La déviance est l’apanage de celle par qui le scandale arrive. Ce n’est pas le
fait du harceleur qui est considéré d’une certaine façon dans son bon droit,
surtout par les dirigeants qui couvrent leurs agissements criminels. De leur
côté, les tribunaux cherchent des preuves tangibles à un dol insidieux et
impalpable.
Dans cette atmosphère d’oppression plus ou moins prégnante, le travail des
femmes apparaît comme un « sous-travail » dont les conditions de réalisation
sont pénalisées par cette mythologie marquée du sceau de l’oppression
sexuelle. Ce tripalium est alourdi par un rapport de forces manifeste entre
l’homme dominant et la soumission à laquelle la femme est contrainte par le
contexte social environnant.

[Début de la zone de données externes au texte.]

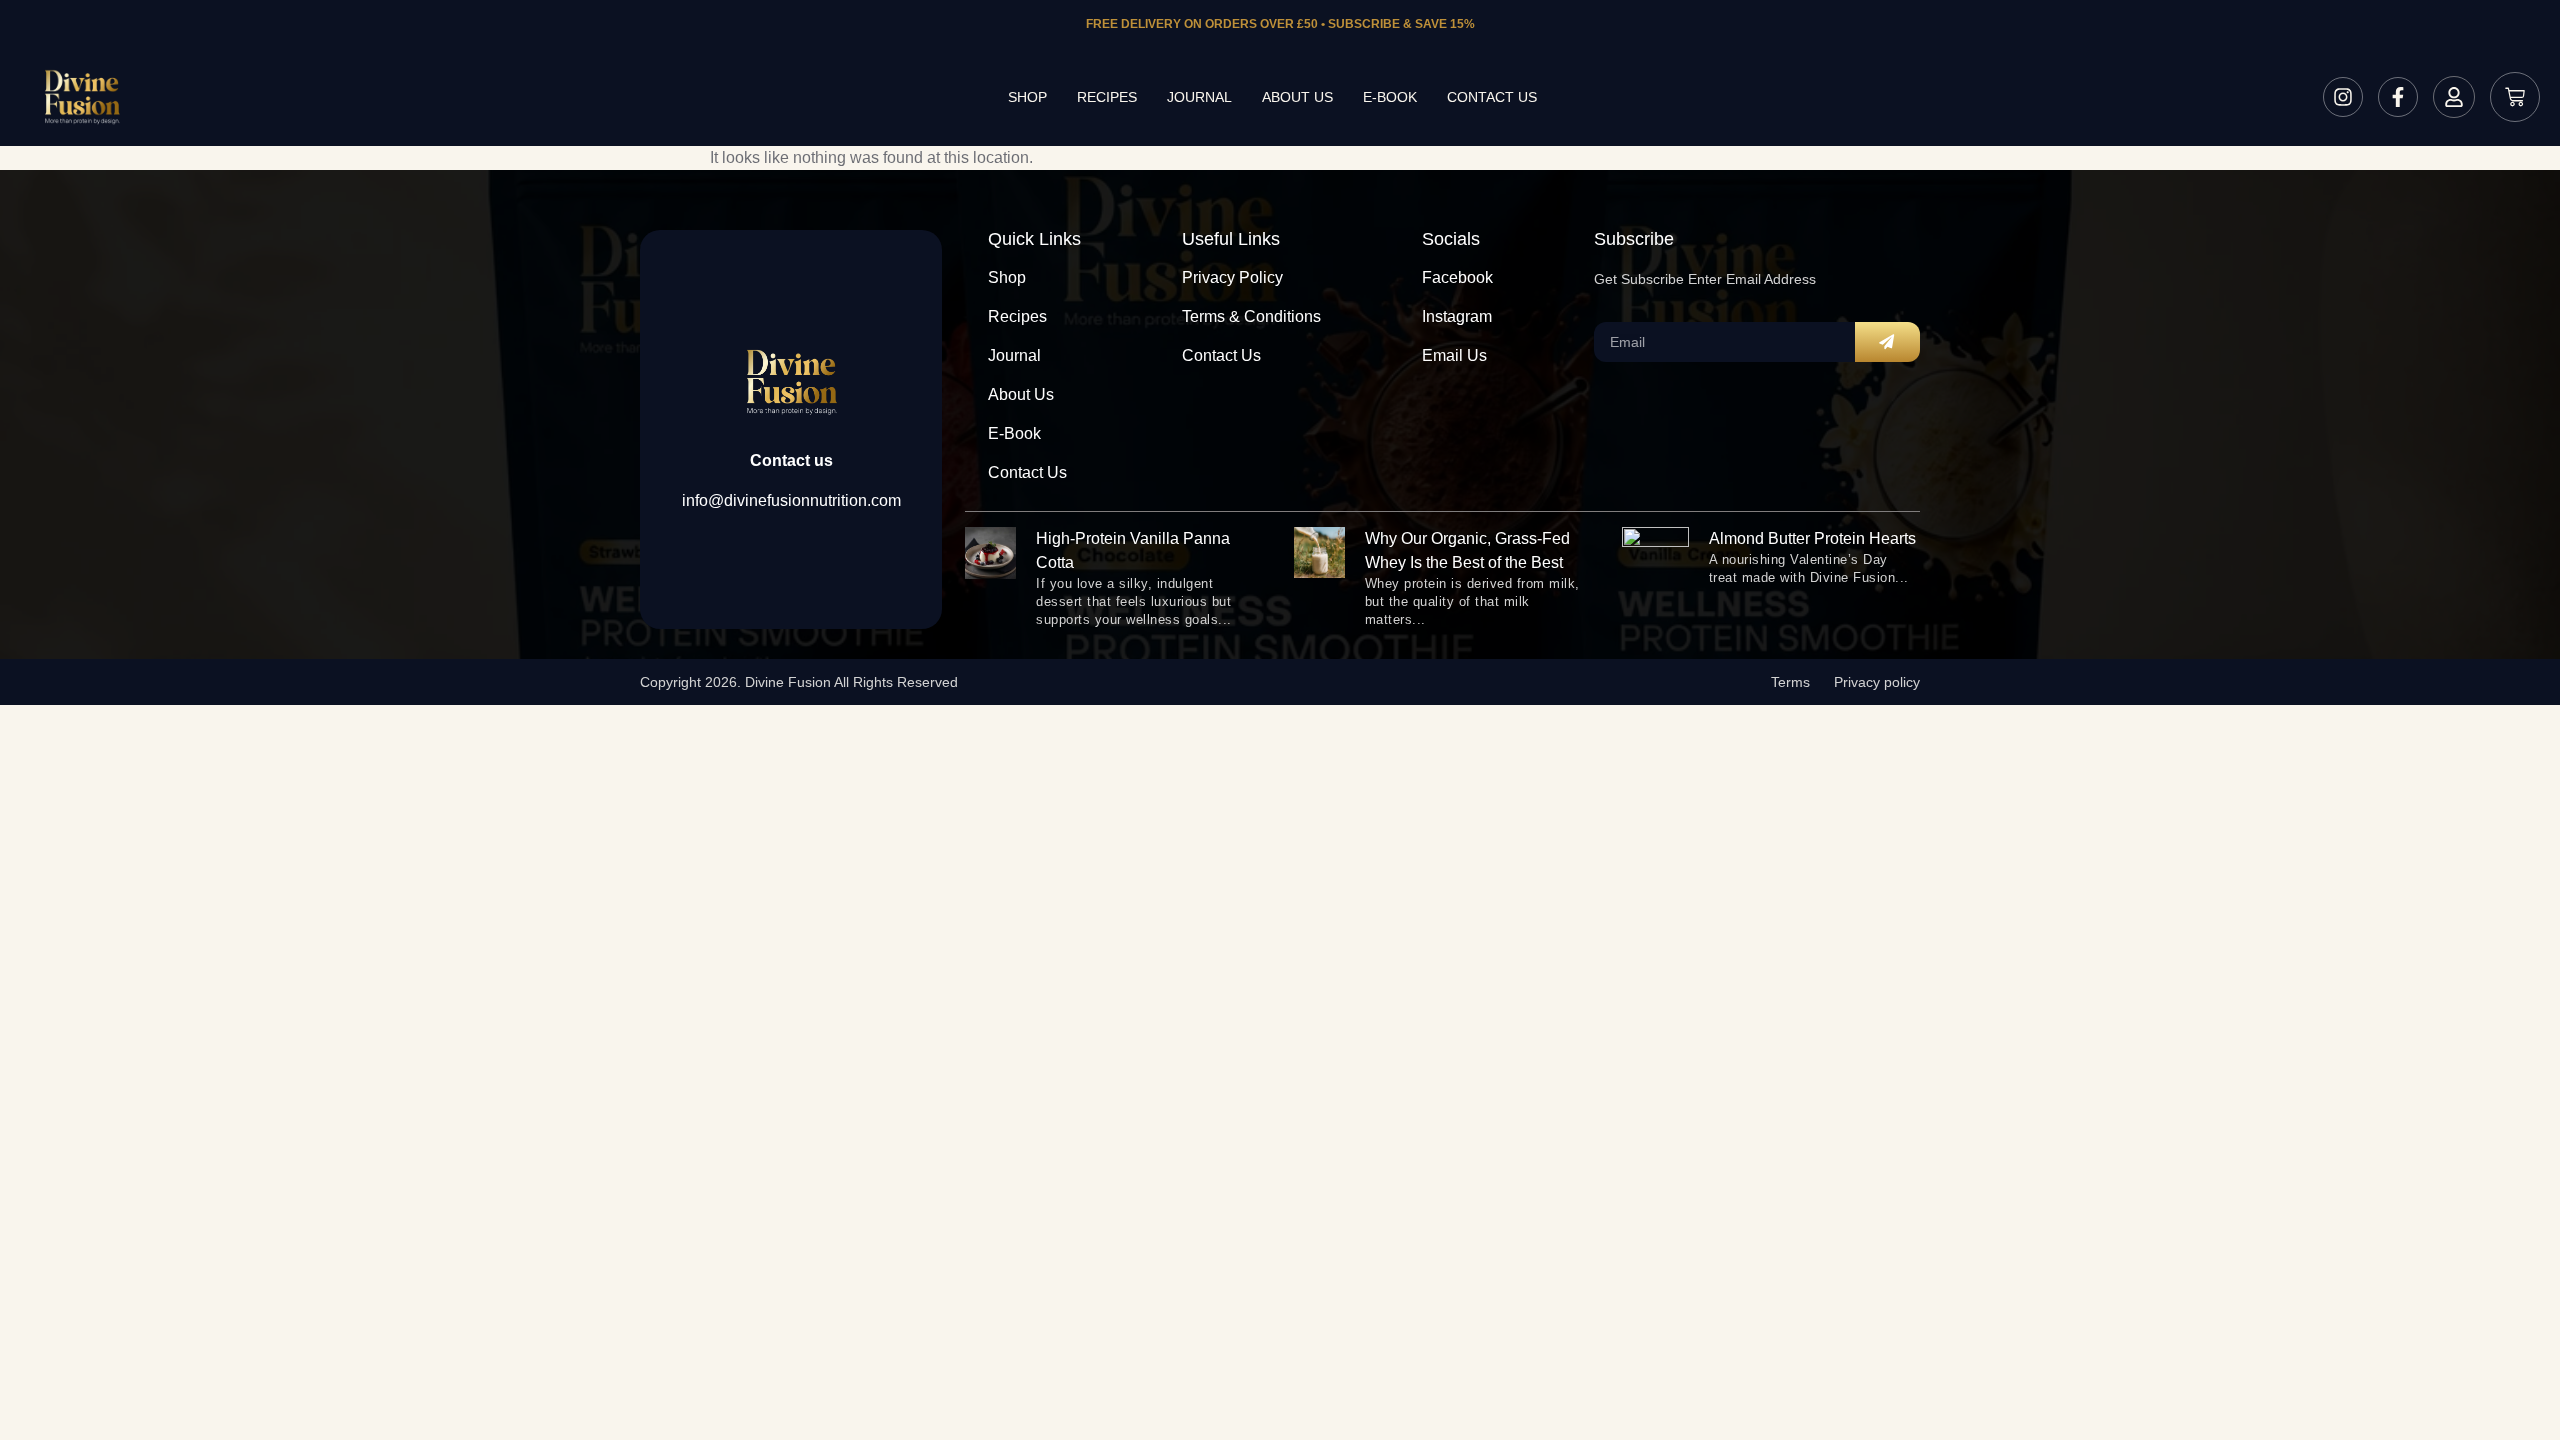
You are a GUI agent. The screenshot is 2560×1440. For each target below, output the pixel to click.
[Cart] (2515, 97)
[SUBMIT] (1887, 342)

Celui-ci pèse de tout son poids quand le mâle
appelle à son secours des lois non écrites plus fortes que le Code du travail dont
certaines sont exhumées d’un texte soi-disant sacré qui justifie la domination
sans partage du sexe fort.
Ce rapport de forces s’exerce en réalité de la part de tout responsable vis-à-vis
de ses subordonnés, quel que soit son sexe, pour assouvir ce besoin de pouvoir
et cette attitude moyenâgeuse et massacrante qui entraîne spontanément une
« symbiose » dans tout rapport interpersonnel (comme le met en évidence
l’analyse transactionnelle). Même Henry Mintzberg admet que les dirigeants,
puisqu’ils exercent un pouvoir, ne peuvent échapper à cette « corruption »36 de
leur fonction qui ne doit pas cependant être considérée comme une fatalité.
Selon l’analyse définie précédemment, toute relation s’établit dans un rapport
immédiat de domination-soumission : soit que l’un exerce sa domination et
entraîne ipso facto la soumission de l’autre, soit que ce dernier se montre
soumis et provoque aussitôt la domination du premier. Immédiatement, la
dépendance de l’un correspond à la domination de l’autre et les relations
actuelles au sein des organismes de travail montrent à l’évidence que la notion
de « réseau clients fournisseurs » est loin d’être une conception courante et
encore moins une pratique habituelle. Le réseau réel s’apparente en réalité à un
« réseau pyramidal de dominants-soumis ».
36. Mintzberg H., Le Management, voyage au centre des organisations, Éditions d’Organisation, 2004, p. 663.